Any good Texas oil and gas attorney must be fully versed in the Texas Statute of Frauds. The Statute of Frauds is an old concept, requiring that certain contracts have to be in writing and signed to be valid. The Statute of Frauds dates back to at least seventeenth century England, and was exported to the United States as part of common law. It now exists in the Texas Uniform Commercial Code and in the Texas Business and Commerce Code. The Texas Statute of Frauds requires that all conveyances of real property and transfers of mineral interests (including oil and gas leases) be in a writing, signed by both parties.For an agreement to comply with the Statute of Frauds, it has to include all of the essential elements of the agreement. Basic elements include the time of performance and a description of the property. This may sound fairly straight forward, but time and again, disputes have arisen over oil and gas agreements and conveyances that failed to accurately describe the interest being conveyed — or in which the conveyance was not in writing at all.

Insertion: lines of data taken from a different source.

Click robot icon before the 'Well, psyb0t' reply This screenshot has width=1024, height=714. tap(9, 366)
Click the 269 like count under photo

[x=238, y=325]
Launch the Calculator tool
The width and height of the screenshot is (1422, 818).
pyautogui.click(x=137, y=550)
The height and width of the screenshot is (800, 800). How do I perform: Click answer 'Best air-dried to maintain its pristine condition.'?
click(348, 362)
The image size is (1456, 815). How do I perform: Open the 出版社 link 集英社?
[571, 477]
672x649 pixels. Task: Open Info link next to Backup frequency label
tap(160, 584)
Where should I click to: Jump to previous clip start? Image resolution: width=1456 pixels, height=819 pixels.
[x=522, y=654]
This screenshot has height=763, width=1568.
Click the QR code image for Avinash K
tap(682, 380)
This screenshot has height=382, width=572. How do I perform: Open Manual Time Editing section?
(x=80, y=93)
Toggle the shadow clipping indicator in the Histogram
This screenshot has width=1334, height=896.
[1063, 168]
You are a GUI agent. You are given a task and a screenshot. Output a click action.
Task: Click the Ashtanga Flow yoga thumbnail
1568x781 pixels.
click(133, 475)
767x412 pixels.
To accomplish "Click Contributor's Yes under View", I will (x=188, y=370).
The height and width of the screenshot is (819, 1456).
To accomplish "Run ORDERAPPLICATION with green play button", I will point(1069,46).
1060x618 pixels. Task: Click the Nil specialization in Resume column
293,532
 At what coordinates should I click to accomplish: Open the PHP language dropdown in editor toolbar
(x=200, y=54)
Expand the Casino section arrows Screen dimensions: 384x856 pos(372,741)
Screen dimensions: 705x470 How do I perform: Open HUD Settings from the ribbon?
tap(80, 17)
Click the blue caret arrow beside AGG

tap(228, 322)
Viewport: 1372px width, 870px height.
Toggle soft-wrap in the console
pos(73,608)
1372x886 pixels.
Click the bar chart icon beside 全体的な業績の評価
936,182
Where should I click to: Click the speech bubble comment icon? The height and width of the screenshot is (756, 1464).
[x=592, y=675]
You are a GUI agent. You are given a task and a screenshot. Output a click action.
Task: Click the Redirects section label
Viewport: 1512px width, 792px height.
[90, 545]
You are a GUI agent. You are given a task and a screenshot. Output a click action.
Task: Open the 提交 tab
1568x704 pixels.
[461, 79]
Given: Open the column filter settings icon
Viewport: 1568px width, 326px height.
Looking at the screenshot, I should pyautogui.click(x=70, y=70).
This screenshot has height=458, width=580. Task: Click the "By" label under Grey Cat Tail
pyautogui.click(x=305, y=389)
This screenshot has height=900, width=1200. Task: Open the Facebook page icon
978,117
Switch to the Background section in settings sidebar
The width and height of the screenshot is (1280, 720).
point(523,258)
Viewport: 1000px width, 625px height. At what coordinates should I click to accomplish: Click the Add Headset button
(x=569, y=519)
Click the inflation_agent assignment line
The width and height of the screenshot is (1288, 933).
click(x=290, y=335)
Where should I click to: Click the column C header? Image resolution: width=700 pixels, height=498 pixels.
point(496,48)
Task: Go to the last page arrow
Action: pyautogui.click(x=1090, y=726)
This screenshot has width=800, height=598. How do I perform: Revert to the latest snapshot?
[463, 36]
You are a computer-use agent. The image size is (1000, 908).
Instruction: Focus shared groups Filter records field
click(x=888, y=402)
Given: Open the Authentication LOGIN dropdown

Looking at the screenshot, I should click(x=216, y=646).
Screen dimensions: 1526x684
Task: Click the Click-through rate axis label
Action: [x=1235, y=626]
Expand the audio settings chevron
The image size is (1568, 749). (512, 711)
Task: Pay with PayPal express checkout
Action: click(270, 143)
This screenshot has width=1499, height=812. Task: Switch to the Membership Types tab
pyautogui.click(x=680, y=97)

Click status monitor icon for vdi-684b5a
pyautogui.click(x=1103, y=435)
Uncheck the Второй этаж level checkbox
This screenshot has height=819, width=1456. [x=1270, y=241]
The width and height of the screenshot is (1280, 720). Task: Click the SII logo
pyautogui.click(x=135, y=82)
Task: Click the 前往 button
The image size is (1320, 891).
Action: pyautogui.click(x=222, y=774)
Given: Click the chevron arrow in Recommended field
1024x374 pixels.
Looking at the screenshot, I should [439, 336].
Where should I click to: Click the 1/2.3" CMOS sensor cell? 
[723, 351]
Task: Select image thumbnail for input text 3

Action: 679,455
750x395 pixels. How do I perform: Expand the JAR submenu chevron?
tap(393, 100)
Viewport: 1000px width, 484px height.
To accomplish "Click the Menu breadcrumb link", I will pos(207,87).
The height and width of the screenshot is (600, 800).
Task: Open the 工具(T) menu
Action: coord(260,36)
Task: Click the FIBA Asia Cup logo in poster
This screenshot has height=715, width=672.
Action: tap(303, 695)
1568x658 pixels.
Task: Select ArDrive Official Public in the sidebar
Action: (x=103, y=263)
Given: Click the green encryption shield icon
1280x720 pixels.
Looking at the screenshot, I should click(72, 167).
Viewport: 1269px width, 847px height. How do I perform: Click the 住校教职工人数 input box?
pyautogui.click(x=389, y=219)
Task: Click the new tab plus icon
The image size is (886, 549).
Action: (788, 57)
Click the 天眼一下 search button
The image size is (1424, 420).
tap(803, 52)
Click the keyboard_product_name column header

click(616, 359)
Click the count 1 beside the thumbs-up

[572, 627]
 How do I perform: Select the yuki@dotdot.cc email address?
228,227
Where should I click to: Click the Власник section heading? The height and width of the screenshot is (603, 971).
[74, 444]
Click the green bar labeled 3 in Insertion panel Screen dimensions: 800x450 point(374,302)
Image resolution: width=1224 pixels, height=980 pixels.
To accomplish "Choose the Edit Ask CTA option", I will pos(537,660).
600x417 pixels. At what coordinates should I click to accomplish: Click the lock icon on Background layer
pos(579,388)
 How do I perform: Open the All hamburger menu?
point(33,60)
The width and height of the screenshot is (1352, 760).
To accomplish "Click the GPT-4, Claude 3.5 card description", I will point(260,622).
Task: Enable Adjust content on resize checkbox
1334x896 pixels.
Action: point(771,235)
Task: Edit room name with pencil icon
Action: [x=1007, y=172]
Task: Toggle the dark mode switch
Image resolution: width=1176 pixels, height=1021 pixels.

For example, in Quigley v. Bennett (2007), geologist Robert Bennett charged Michael Quigley, an oil and gas operator, with fraudulently inducing him to perform services related to an oil and gas lease. Bennett claimed that he was entitled to an overriding royalty interest that Quigley had conveyed to him orally in return for certain services that Bennett performed. The Texas Supreme Court disagreed. Because Bennett and Quigley never put the conveyance in writing, Bennett had no interest. He therefore was not entitled to the $1 million award that the jury had given him.
More recently, in Preston Exploration Co. v. Chesapeake Energy Co. (2010), the Court reviewed a disagreement over the legal descriptions in Purchase and Sale Agreements for oil leases. Preston argued that the Purchase and Sale Agreements and exhibits complied with the Statute of Frauds because the description identified the property being conveyed with “reasonable certainty.” However, the District Court of the Southern District of Texas found that since neither the Agreements nor the exhibits included specific information about the location of the leases, they failed to comply with the Statute of Frauds.